Two Manchester buildings, both scheduled to be knocked down as part of the plans to redevelop the Jackson Row area of the city centre, have been put on a list of buildings at risk.

The Reform Synagogue and the Bootle Street Police station would both be demolished if the plans for the development backed by former Manchester United stars Gary Neville and Ryan Giggs were passed.The buildings of two out of ten that the Twentieth Century Society has put on its endangered list.

Catherine Croft, Director of C20 Society. “We are witnessing the death of idealism and public spiritedness which underpinned so much of the best architecture of the 20th Century.”

“Keeping a list like this helps the charity demonstrate how severe the threat is to some of the very best examples of the architecture of our period, and ensures that some of its longest and most intractable cases do not fade from view.
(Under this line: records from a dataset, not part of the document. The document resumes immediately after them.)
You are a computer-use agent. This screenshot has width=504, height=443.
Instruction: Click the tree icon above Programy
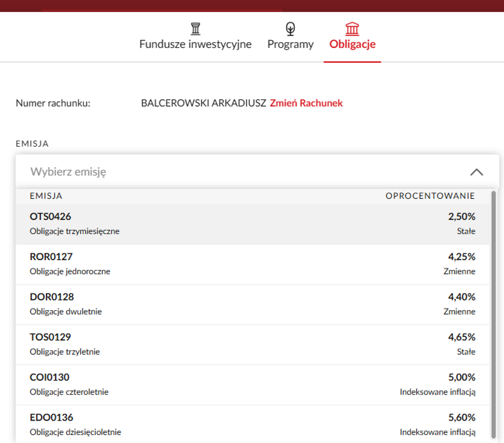290,29
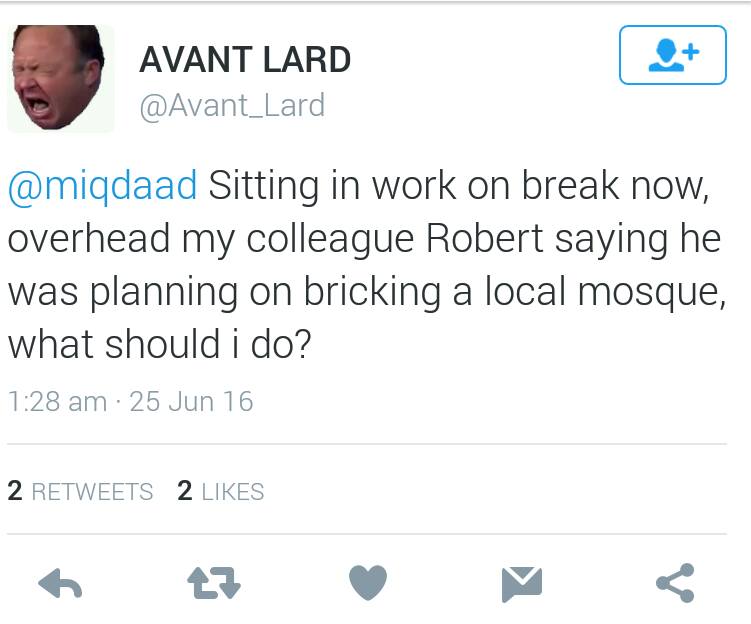Reply to the tweet with the arrow icon
Screen dimensions: 751x624
click(x=59, y=583)
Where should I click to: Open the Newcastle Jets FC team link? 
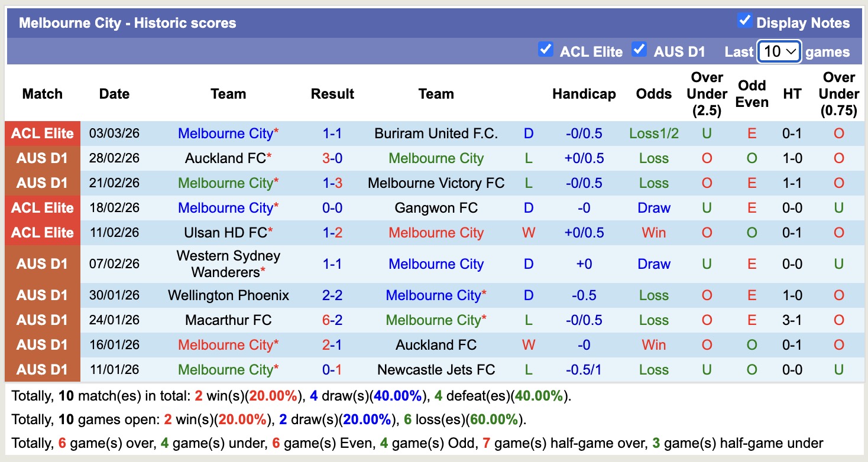coord(436,369)
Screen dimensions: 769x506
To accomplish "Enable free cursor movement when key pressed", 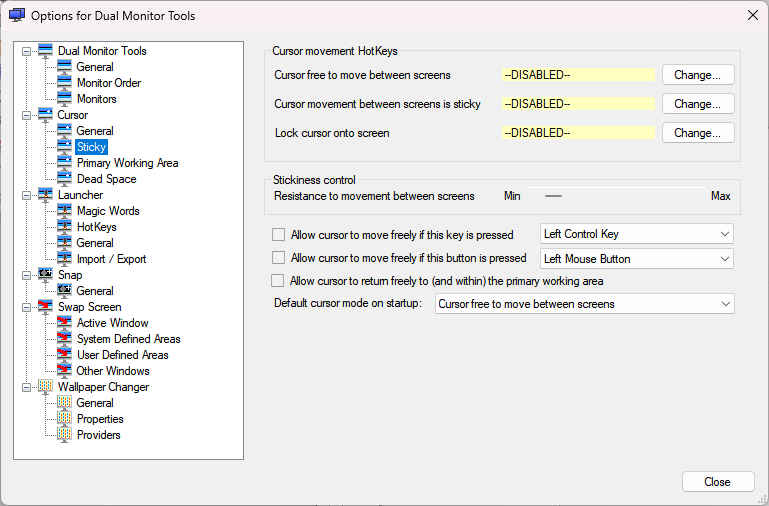I will pyautogui.click(x=279, y=235).
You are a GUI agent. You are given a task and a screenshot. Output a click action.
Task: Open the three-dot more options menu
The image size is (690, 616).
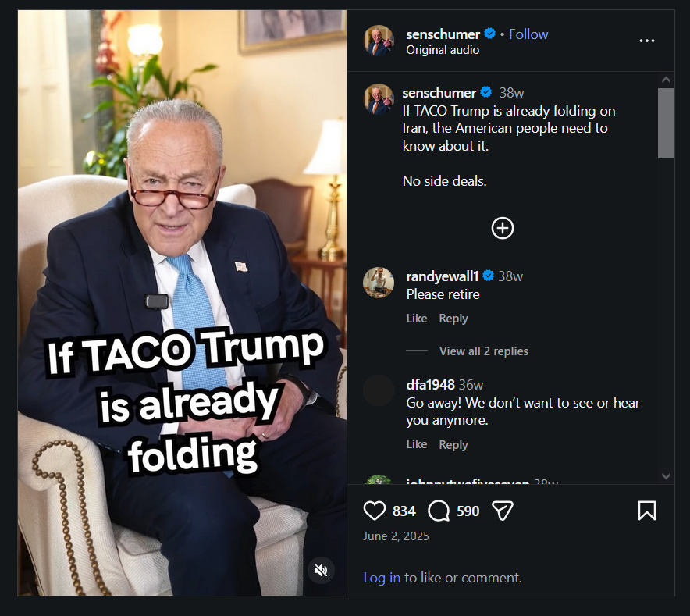646,41
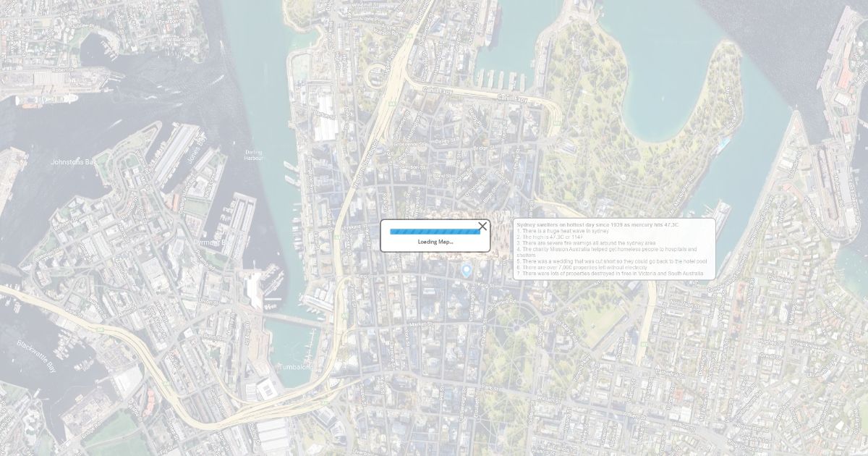Click the Erskine St street label

point(354,227)
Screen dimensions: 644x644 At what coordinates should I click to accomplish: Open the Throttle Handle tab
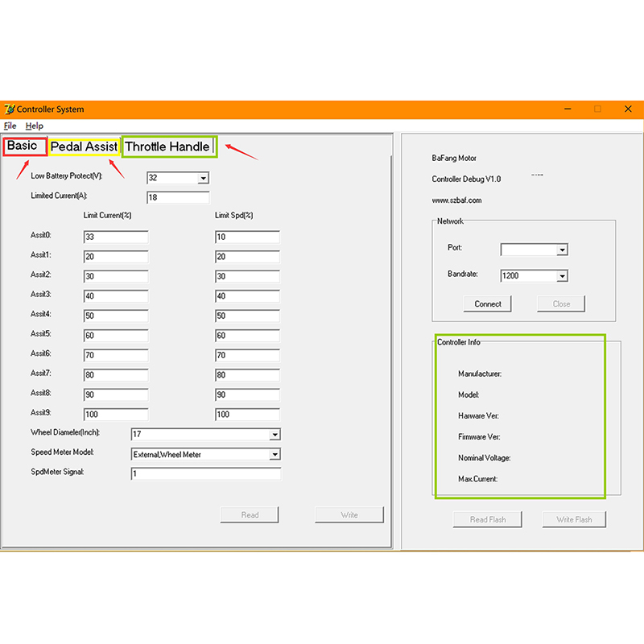tap(167, 147)
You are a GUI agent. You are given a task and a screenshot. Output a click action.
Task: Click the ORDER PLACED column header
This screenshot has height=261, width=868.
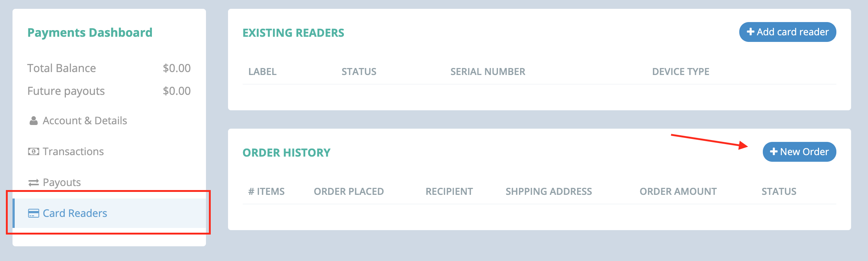click(349, 191)
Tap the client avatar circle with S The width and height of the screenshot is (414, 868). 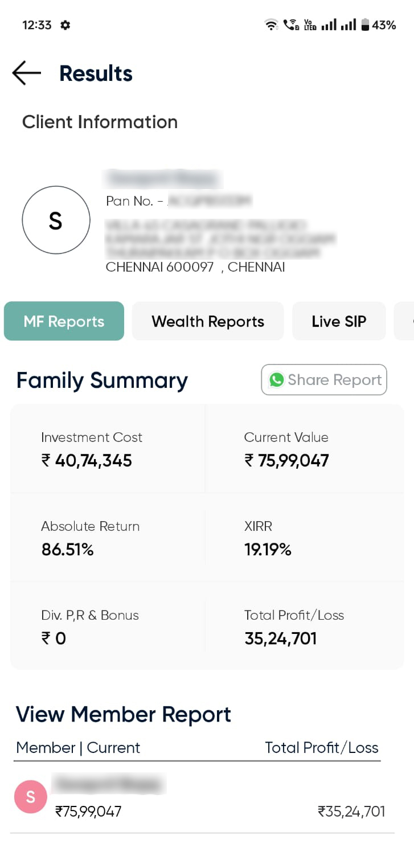tap(56, 220)
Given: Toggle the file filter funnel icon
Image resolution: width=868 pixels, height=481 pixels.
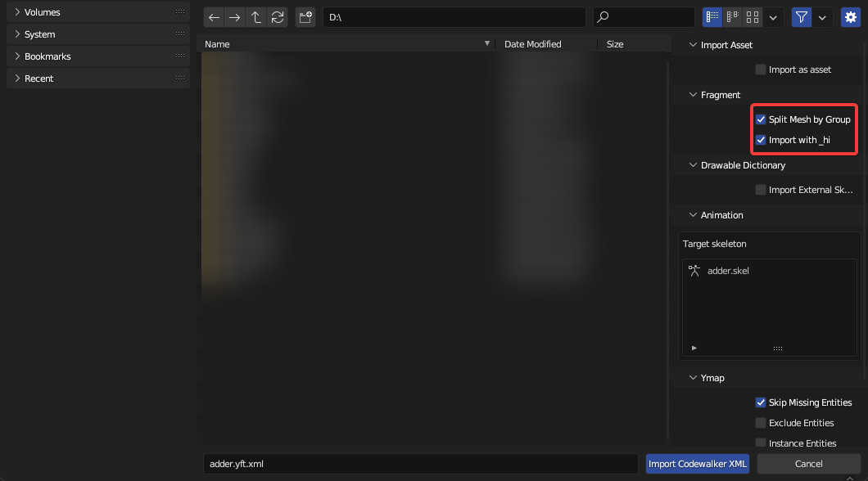Looking at the screenshot, I should 801,17.
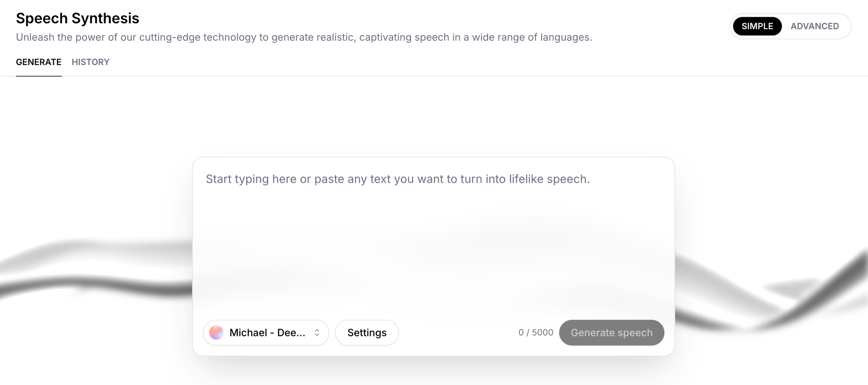
Task: Click the page subtitle description text
Action: (304, 37)
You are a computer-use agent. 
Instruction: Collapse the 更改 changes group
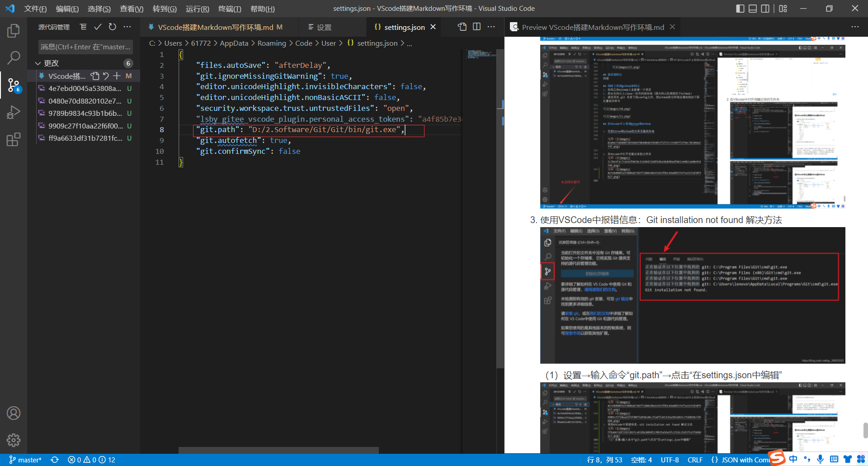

It also serves to underline the fact that it is constantly campaigning for buildings of many different styles and dates, and provides a context for individual examples.”

The Synagogue was designed by the architects Levy and Cummings and is of particular historic interest as it was the first new post-war building to be constructed in the city after the Second World War, funded by war reparations.
It is, says the 20th-century society,  almost completely intact internally, and notable for containing some of the earliest examples of figurative stained glass in a Jewish place of worship. The Society has submitted an application to have the building listed.

Bootle Street Police Station built in 1937, is a distinguished neo-classical building by the architect G. Noel Hill.

Also on the list are the iconic  BHS Stockport murals, situated on the outside of the building and comprises five concrete panels with brightly coloured mosaic, depicting the history of the town across six centuries. The work was designed by Henry Collins and Joyce Pallot, who were leading proponents of historically themed post-war concrete murals. They are at risk, says the Society,  following Historic England’s recommendation to reject their applications to list as  Grade II.